_What you are asked to do_
Your answer should be a single number: how many lines in the data below hold the string "agent".

Stored items from a collection
============================================================

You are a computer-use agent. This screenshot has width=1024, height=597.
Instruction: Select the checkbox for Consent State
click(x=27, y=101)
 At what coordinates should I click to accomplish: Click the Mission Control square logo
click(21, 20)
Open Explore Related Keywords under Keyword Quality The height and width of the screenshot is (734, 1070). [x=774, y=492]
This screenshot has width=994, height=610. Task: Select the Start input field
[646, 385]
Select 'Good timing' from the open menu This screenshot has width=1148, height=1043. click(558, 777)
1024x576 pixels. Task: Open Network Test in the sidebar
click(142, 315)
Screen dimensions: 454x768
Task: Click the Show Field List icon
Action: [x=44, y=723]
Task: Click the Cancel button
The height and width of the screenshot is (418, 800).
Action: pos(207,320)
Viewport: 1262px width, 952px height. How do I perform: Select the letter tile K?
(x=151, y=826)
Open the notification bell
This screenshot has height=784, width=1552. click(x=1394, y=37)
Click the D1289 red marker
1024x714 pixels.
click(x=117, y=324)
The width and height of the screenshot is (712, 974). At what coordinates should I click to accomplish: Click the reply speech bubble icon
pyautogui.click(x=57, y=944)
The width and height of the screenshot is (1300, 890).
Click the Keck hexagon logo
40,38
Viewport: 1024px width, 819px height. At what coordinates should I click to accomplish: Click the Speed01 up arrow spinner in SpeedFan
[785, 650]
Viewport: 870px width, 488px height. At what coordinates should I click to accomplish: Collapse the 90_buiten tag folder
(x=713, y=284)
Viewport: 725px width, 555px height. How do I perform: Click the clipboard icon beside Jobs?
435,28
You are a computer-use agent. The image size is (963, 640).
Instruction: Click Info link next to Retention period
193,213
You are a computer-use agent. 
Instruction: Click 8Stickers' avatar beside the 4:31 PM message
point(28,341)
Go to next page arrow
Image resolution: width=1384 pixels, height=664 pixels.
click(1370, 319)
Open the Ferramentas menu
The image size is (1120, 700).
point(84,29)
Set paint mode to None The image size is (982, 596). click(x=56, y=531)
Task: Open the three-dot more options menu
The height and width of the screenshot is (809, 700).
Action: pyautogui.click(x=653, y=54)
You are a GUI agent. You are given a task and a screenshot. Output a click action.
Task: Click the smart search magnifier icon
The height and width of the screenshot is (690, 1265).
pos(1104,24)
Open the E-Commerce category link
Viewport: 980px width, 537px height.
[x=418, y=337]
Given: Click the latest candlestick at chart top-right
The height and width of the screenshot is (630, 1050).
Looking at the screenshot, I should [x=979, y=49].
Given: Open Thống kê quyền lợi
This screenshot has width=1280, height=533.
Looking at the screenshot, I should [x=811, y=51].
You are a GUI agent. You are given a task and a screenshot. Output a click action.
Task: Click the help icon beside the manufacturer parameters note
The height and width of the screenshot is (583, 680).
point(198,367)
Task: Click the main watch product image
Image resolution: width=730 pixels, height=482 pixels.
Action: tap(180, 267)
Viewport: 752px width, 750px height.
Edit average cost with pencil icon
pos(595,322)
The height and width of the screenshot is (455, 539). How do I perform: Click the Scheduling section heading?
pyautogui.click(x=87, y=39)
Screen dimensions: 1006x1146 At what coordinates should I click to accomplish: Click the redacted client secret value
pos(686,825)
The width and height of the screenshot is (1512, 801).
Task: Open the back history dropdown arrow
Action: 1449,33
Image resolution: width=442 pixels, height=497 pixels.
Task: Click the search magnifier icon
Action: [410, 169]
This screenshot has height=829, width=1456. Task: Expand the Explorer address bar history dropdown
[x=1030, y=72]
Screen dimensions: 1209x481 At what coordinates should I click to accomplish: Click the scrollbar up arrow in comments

============================================================

_Task response_
5